Another week, another data breach: this time it involves children however, and it's a nasty one.

Over two million voice messages between parents and children recorded by CloudPets, cute stuffed toy animals, have been leaked online. A database with 800,000 voice messages was left unsecured, and hackers now have that data.

Adding insult to injury, the wide open database was hacked, the information it stored deleted and a ransom note posted, asking for NZ$1,665 in Bitcoin to restore the data.

News of the CloudPets gaffe again came via Troy Hunt, the Australian data breach smeller pursuivant.


Hunt was contacted by people who had spotted the CloudPets data floating around on the internet after attempts at warning the Californian toy maker in question, Spiral Toys, about the information leak were ignored.

There is a good technical deep-dive on Hunt's site that explains what Spiral Toys did wrong and which led to the data breach.

It's a sad read. The long and short of it is that Spiral Toys was massively incompetent and in being that, violated lots of children's privacy - and their parents' too. People's personal data was left online with no or totally inadequate safeguards, which is completely unacceptable, especially when children are involved.

Spiral Toys continues to deny that the data was leaked and that they're at fault, which adds to the concern. The decent thing would be to own up to what's happened, and notify parents who are affected by the data leak.

Once you hand over your data, you've pretty much lost control over it too. Apart from safeguarding it, the big problem with providing sensitive data to any third-party is that you have no guarantees that it will be deleted if you so wish.

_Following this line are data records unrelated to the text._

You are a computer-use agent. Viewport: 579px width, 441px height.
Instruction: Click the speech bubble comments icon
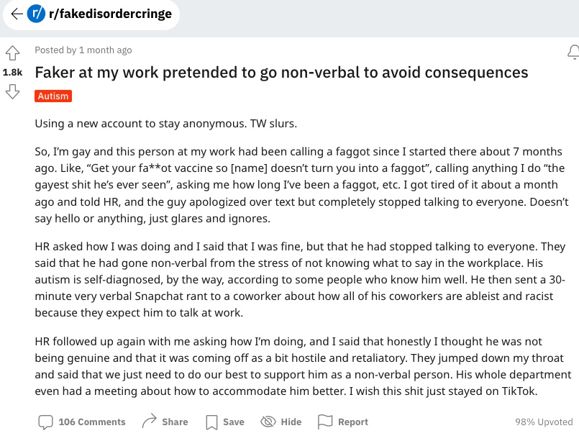pos(45,422)
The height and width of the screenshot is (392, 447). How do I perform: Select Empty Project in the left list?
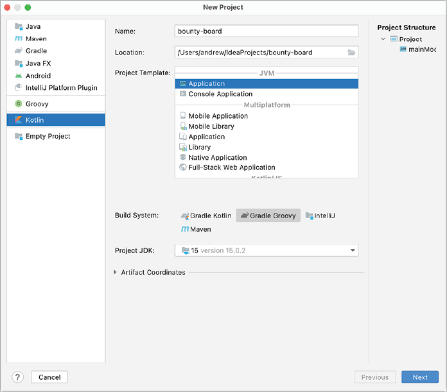pyautogui.click(x=48, y=137)
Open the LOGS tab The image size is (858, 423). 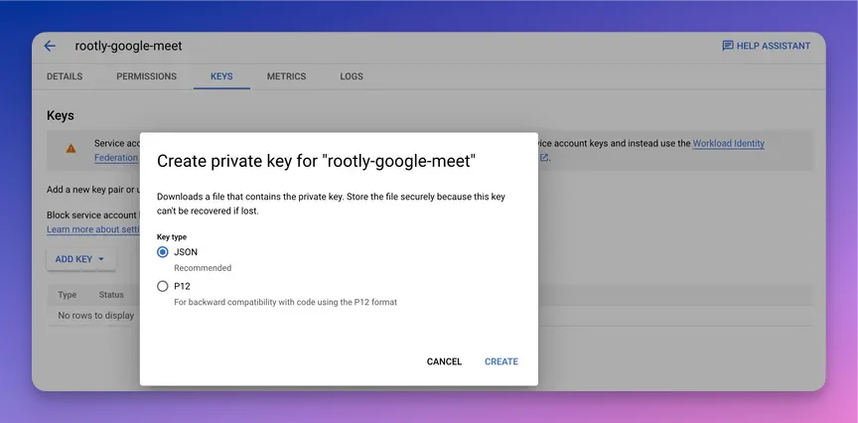click(x=352, y=76)
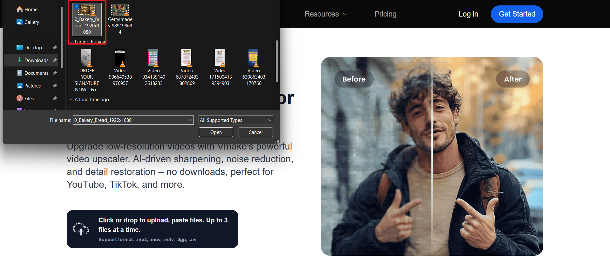
Task: Unpin Downloads from quick access
Action: pos(55,60)
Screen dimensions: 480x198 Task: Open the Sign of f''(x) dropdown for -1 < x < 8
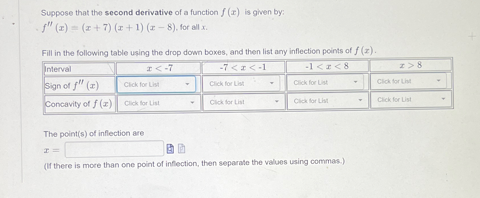(326, 82)
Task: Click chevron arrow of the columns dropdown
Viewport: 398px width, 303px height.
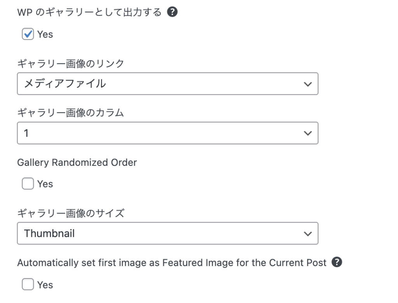Action: pyautogui.click(x=307, y=134)
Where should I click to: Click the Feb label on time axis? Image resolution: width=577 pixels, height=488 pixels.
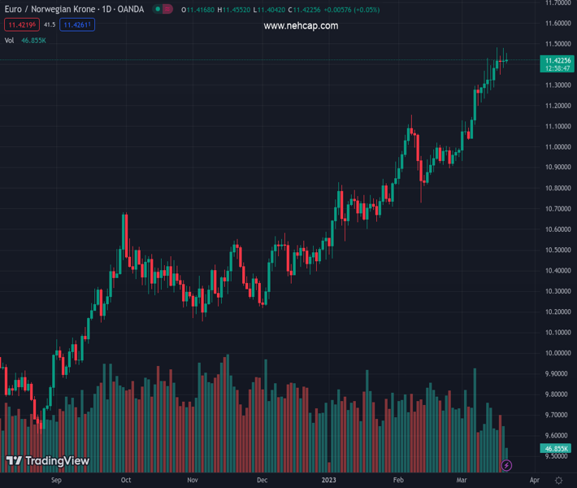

There's only one thing a parent can do here, and that's to stay away from internet-connected toys. They're not safe, and should not be near your children.

In the case of CloudPets, it gets worse though: the wireless communications tech built into the teddies isn't secured at all.

This means the cute teddies can be turned into spying devices. Not only that, but a bad person could record nasty voice messages on the toys.


The CloudPets data leak should be a call to action for government watchdogs to investigate "smart toys" because they are a danger to kids thanks to incompetent and irresponsible manufacturers.

Why you should avoid connected toys for your children

• December 1, 2015: Toy maker Vtech exposes sensitive information for five million parents and children, including selfies and private messages.

• December 7, 2015: "Hello Barbie" doll could eavesdrop on your kids.

• February 18, 2017: Germany bans the wireless Cayla doll with hidden cameras and microphones, for fear it could be used to spy on kids.